On exam, the patient had diffuse right ankle tenderness. No tenderness at the fibular head. Soft compartments, pulses, and sensation intact. Motor strength exam limited by pain, however able to range all toes

What Do You See:

Image A, B, C: Right Ankle XR (Obl, Lat, AP)

Impression: Acute, comminuted, mildly displaced fracture of the mid fibular diaphysis. Marked widening of the medial ankle joint space compatible with syndesmotic ligamentous injury.
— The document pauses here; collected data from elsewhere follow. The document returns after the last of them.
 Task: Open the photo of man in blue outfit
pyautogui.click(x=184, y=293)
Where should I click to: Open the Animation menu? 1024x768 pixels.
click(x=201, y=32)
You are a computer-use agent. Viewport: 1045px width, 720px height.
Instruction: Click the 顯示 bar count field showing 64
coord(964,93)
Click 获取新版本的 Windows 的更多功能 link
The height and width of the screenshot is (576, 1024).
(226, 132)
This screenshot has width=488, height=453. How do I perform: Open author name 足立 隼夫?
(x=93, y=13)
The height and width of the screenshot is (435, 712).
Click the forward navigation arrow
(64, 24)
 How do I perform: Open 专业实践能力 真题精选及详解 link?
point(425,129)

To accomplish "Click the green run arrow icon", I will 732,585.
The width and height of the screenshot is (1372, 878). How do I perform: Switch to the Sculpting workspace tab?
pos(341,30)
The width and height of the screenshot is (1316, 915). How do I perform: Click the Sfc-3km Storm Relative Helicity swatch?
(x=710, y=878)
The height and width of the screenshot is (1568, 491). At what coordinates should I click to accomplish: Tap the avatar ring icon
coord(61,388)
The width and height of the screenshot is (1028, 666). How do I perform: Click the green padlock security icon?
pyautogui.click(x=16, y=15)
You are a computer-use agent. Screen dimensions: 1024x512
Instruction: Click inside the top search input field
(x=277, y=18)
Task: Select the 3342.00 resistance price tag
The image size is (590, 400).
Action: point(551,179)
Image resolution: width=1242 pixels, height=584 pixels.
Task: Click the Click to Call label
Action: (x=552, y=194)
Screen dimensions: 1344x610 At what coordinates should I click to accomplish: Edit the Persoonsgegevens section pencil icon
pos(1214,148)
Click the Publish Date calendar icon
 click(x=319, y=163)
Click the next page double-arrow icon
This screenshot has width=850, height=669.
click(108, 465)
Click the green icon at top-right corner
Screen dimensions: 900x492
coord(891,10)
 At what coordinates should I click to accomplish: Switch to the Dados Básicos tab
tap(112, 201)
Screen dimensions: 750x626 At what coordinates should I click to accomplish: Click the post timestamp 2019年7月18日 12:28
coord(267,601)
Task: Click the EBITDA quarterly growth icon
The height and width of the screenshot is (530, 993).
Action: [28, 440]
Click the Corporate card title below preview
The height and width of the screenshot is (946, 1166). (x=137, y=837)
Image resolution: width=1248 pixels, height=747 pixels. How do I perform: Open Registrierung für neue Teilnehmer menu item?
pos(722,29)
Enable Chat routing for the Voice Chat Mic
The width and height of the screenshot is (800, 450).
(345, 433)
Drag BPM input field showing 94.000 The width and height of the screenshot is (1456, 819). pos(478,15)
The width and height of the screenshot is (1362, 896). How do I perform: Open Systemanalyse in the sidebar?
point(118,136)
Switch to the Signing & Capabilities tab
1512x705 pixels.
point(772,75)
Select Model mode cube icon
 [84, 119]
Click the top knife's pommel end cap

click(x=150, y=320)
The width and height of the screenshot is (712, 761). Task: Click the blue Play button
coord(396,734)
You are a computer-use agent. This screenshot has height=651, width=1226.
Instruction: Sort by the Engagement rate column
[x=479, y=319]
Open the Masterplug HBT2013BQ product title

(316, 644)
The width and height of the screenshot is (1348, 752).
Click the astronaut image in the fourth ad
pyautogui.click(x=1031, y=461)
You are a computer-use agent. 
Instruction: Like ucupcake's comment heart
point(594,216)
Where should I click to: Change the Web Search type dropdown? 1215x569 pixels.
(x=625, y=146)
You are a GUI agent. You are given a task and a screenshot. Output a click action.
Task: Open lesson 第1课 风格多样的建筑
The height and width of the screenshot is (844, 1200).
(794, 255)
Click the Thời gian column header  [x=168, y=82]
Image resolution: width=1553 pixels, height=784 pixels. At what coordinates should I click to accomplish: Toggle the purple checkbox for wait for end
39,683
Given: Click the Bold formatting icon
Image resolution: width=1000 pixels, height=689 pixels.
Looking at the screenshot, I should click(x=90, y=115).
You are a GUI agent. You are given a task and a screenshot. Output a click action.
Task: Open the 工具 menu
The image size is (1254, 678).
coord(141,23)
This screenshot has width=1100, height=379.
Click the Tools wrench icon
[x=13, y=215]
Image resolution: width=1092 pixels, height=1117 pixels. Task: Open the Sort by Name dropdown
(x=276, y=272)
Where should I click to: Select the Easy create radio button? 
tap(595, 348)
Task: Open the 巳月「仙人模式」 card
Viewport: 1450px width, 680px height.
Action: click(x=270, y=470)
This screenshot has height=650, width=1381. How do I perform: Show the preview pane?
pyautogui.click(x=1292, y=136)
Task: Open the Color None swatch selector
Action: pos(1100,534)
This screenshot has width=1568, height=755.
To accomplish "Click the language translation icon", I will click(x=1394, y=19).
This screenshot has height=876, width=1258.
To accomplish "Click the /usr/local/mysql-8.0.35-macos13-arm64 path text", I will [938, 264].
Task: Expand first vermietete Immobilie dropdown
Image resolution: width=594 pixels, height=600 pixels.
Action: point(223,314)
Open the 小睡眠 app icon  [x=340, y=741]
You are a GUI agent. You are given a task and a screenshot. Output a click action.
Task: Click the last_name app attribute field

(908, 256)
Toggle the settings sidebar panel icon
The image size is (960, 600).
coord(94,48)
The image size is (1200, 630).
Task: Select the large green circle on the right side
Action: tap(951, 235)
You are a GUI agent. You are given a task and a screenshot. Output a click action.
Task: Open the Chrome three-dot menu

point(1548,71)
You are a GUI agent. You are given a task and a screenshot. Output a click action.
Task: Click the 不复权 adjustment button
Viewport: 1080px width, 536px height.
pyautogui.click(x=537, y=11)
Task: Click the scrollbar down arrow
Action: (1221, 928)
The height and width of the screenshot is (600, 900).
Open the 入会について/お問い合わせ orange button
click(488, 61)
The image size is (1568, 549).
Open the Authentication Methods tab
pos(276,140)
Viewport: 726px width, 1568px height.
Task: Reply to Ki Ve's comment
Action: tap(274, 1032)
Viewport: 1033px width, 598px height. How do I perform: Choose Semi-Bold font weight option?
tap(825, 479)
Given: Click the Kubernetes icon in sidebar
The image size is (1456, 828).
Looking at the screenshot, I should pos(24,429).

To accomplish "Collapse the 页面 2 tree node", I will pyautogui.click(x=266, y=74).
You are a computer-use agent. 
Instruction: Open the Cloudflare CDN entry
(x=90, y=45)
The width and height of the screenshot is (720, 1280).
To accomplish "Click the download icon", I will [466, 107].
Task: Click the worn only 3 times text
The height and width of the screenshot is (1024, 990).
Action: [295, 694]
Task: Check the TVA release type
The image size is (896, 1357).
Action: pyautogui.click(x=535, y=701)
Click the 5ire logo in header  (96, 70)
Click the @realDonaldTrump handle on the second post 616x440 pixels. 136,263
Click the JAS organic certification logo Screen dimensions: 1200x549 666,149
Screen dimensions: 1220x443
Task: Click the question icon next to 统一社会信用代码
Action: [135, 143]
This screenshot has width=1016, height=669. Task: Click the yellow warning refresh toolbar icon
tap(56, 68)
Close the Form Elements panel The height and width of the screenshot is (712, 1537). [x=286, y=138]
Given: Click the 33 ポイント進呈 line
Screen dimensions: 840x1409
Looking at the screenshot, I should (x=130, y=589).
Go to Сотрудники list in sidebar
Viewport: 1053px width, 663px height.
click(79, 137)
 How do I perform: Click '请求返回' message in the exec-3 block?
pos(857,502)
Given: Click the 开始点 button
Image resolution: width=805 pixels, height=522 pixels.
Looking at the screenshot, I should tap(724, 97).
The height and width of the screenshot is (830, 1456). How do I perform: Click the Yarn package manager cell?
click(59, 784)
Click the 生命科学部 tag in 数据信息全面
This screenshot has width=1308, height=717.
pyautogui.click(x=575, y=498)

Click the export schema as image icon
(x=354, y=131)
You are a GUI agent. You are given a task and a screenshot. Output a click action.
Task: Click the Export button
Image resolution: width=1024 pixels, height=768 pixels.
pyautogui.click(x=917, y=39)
Talar dome appears intact. 

What Was It?

This patient had a Maisonneuve fracture, a serious injury.  The classic mechanism of injury is an external rotational force to the foot, which typically occurs during activities like sports, or more commonly, in motor vehicle accidents or falls.




*Many times we anchor on the most obvious deformity in the imaging. It is important to review imaging in a systematic way in order to not miss other pathologies

Image D: TCS = tibiofibular clear space; TFO = tibiofibular overlap

The tibiofibular clear space should be no greater than 5mm, and the tibiofibular overlap should be no less than 1mm; otherwise, there is concern for the widening of the tibiofibular syndesmosis.The syndesmosis is a fibrous joint that holds the tibia and fibula together. When the joint is torn or disrupted, the medial malleolus can also be fractured. This cascade of injuries can lead to ankle instability, which, if untreated, can result in chronic pain and long-term joint problems.

Here are the Tib-Fib x-rays for the patient:

Image E, F, G: Right Tibia-Fibula x-ray (Lateral with ankle, lateral with knee, AP)

Treatment:

Most require surgical management

  1. Fixation of the distal tibiofibular syndesmosis 

  2. ​Reduction and stabilization of the fibular fracture

    • fracture involving distal 2/3 of the fibula may compromise ankle mortise, and so may benefit from surgery 

    • fracture involving proximal 1/3 fibula often managed non-operatively

  3. Reduction and stabilization of medial malleolus fracture

Orthopedic Post-Op Instructions: Remove splint and work on range of motion in 2 weeks after surgery, but hold off on weight-bearing for 6-7 weeks.